=== Listed records ===
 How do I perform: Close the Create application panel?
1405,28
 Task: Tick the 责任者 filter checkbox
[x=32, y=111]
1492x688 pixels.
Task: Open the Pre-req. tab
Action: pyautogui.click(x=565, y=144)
===
● Instructions for the task:
Could you return the complete set of entries exactly?

● Exercise response:
 How do I perform: Close the Create application panel?
1405,28
 Task: Tick the 责任者 filter checkbox
[x=32, y=111]
1492x688 pixels.
Task: Open the Pre-req. tab
Action: pyautogui.click(x=565, y=144)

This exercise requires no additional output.